Instances of Discovery

Since August 2007 I have been a monthly columnist for the St. Cloud Times. My theme, taken from the mission statement of the Collegeville Institute for Ecumenical and Cultural Research, is “the renewal of human community.” The columns are republished here with permission of the St. Cloud Times.

Column #181. First published in the St. Cloud Times online Aug. 5, 2022; in print Aug. 7

Primary? Yawn.

“It’s summer. No time for something I don’t know anything about, and it probably doesn’t much matter anyway.”

Away with excuses. This coming Tuesday it matters a lot, especially for voters in St. Cloud Area School District 742. And the pretext that “I can’t find out about it” is lame.

St. Cloud resident Kevin Carpenter’s July 28 Your Turn, “Your next chance to vote is Aug. 9. Don't miss it,” gives a play-by-play of how to find out where you vote and what your ballot looks like:

The July 28 Times also included a letter from three readers, “Conservative school board slate will set District 742 back.” I agree with the letter, but want to consider the online conversation it provoked at the Times website – a window on how people inform themselves about issues and on the curious mutation that “nonpartisan” has undergone.

An early comment laments that the letter gives readers only the writers’ “perception of an ‘agenda,’” but “it hasn’t been reported.” This is not true.

In a June 16 Times article, “Some St. Cloud school board candidates speak at event in Wilson Park,” remarks of Mike Bueckers, Nicole Rierson, and Theresa Carlstedt are cited, with enough code words to make an “agenda” pretty clear. Bueckers: “’I want to bring back “we the parents,”’ he said before stating that parents are losing power in the education system and that the school system is pushing agendas onto children.” Rierson “addressed her views against mask mandates, vaccine mandates, sex education and discussion of politics.” “Carlstedt claimed ‘kids are being indoctrinated into communist beliefs’ and that ‘everything about gender equality is messed up,’” and also proposed “arming teachers and the district hiring active or former military reserve to protect schools.” The writers of the letter to the Times were not making up the three candidates’ agenda.

It is an agenda to which all three are openly committed. Lawn signs picture all of them together. During a July 15 interview on the Steel Toe Morning Show they made clear that they are running as a team and hope to become the board’s majority ― though Rierson, who you think would at least know the basic facts, said it’s a six-member board (it’s seven) and that the superintendent is a voting member (she isn’t).

Another Times comment, from a former school board member, notes that it’s “not a question of conservative or liberal. … Public education is not partisan.” Yes, the election is technically “nonpartisan,” which means candidates are not identified by political party on the ballot. But Bueckers, Carlstedt, and Rierson stretch the definition of “nonpartisan” past the breaking point.

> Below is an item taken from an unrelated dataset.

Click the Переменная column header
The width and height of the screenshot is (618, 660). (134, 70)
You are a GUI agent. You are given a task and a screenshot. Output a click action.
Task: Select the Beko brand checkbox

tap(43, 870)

The three candidates have welcomed endorsement by Central Minnesota Freedom Advocates (which sponsored the Wilson Park event in June). At its website, CMFA declares the mission of its education task force: “Our schools have been slowly taken over by Marxists ideals. Our students have been taught to hate our nation and are being equipped to bring down our nation from the younger generation on up. We need to fix this! One way we do this is becoming involved with our schoolboards.”

“Marxist ideals” are an echo of the “Red scare” of the 1950s. To say that attention to the dark sides of American history amounts to teaching students to “hate our nation” so as “to bring down our nation” is to say that Americans can’t abide the truth. I, for one, find it easier to love America that faces up to its past and its present than the jingoistic America that I “learned about” many decades ago.

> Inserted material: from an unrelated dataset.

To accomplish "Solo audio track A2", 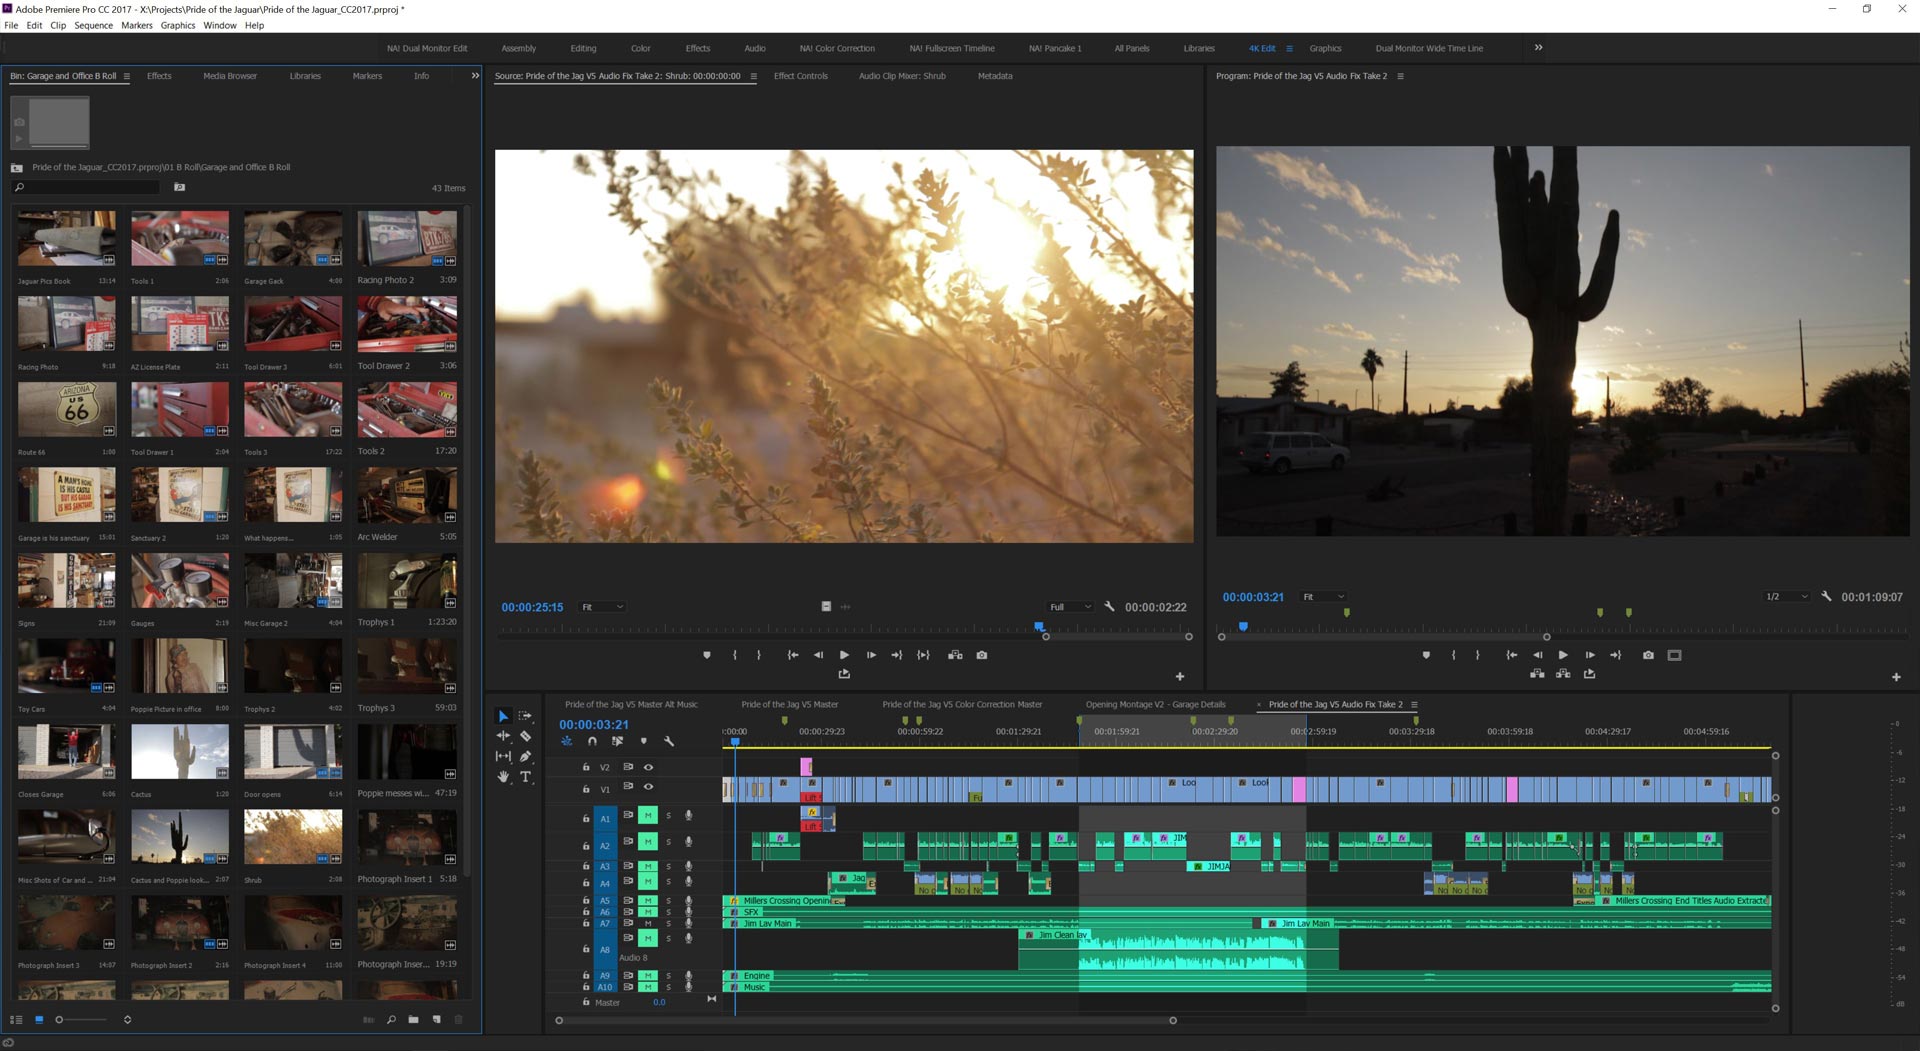I will 669,843.
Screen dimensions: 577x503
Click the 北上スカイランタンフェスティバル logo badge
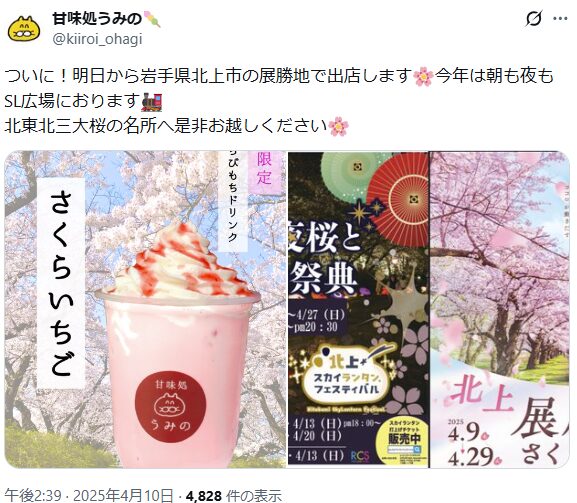tap(347, 372)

The three favor “reading, writing, and arithmetic” as the sole substance of education. In their Steel Toe Morning Show interview they disdain extracurriculars, despite overwhelming evidence from research and testimonials that sports, music, debate, theater, and all the rest are crucial in preparation for successful lives.

They say they speak “for parents.” But: which parents? Current school board members are parents. And public education is of concern to all voters, not just parents. Many citizens trust the educational professionals – administrators and teachers and counselors and other aides. They are not subversive “Marxists” training a generation to “bring down our nation.” They are working every day to fulfill District 742’s mission: “to provide a safe and caring climate and culture in which we engage, inspire, educate, prepare and empower all learners in partnership with their surrounding community to be successful in today's and tomorrow's society.” Rierson disparages this mission statement itself as “an example of an agenda being pushed toward students.”

None of the three has answered the League of Women Voters Education Fund questionnaire ( There you will find responses from the other five candidates – Zach Dorholt, Chantal Oechsle, Bashir Omer, Natalie Ringsmuth, Heather Weems. They make “nonpartisan” make sense.